Sindikat Judi Online WNA India Digerebek di Bali, Beromzet Hingga Rp8 Miliar per Bulan
fokus6.net, JAKARTA – Direktorat Reserse Siber (Ditressiber) Polda Bali berhasil mengungkap jaringan judi online internasional yang dijalankan puluhan warga negara asing (WNA) asal India. Sebanyak 35 orang ditetapkan sebagai tersangka setelah aparat menggerebek dua vila yang dijadikan pusat operasi di wilayah Kabupaten Badung.

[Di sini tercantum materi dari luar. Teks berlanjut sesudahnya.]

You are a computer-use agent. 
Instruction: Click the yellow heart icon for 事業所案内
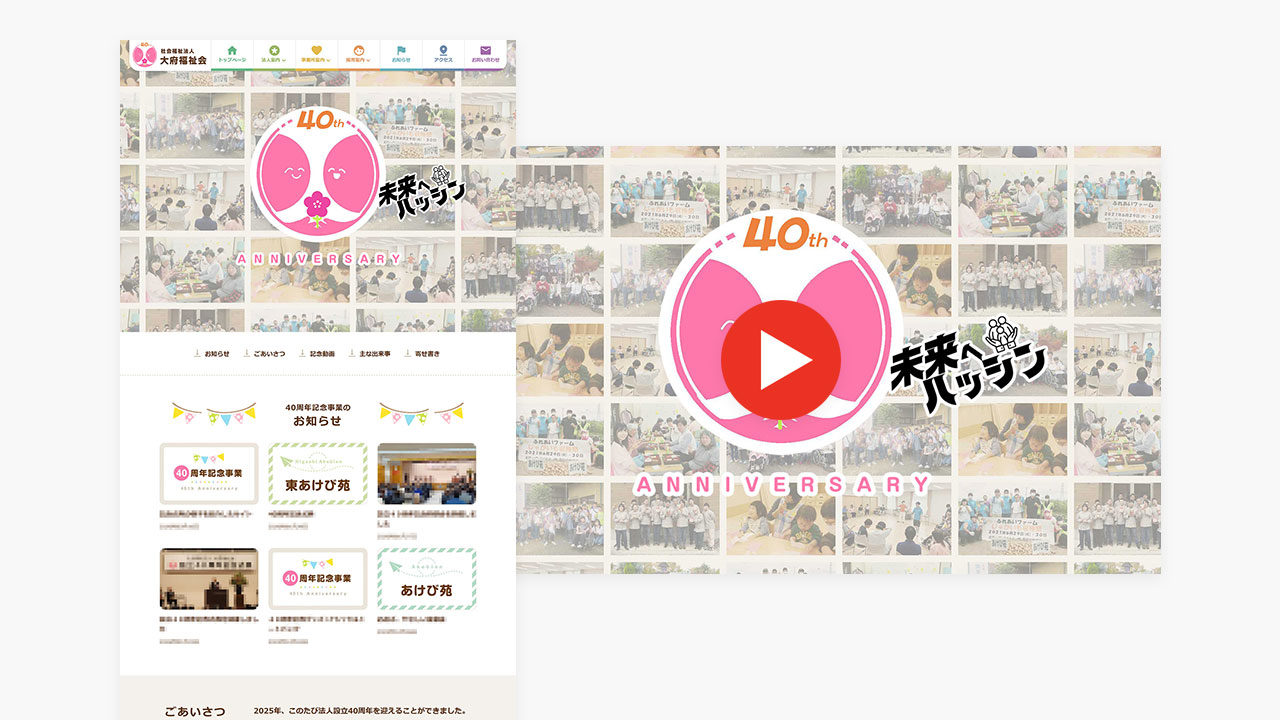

Kapolda Bali Irjen Pol Daniel Adityajaya menjelaskan, pengungkapan kasus ini merupakan hasil penyelidikan mendalam terhadap aktivitas judi daring yang beroperasi secara tersembunyi.
“Awalnya kami mengamankan 39 warga negara India. Setelah proses pendalaman, 35 orang ditetapkan sebagai tersangka dan empat lainnya berstatus saksi,” ujarnya dalam konferensi pers di Denpasar, Sabtu (7/2).
Terendus dari Patroli Siber
Kasus ini bermula dari patroli siber yang dilakukan pada 15 Januari 2026. Polisi menemukan akun Instagram bernama Rambetexchange yang mempromosikan situs judi “Ram Betting Exchange”.
Dari analisis forensik digital, penyidik menemukan tautan yang menyediakan layanan deposit, penarikan dana, hingga sistem dukungan operasional perjudian.
Penyelidikan kemudian mengarah ke dua lokasi berbeda yang diduga menjadi markas jaringan tersebut, yakni sebuah vila di Jalan Subak Daksina, Desa Tibubeneng, Kuta Utara, serta vila lainnya di Jalan Raya Munggu, Desa Cepaka, Kediri.
Penggerebekan dilakukan pada Selasa, 3 Februari 2026. Polisi mengamankan para pelaku beserta berbagai barang bukti elektronik.
Menyamar sebagai Turis
Menurut Daniel, para tersangka masuk ke Indonesia menggunakan visa kunjungan dan berpura-pura menjadi wisatawan, padahal menjalankan bisnis judi online sebagai sumber penghasilan.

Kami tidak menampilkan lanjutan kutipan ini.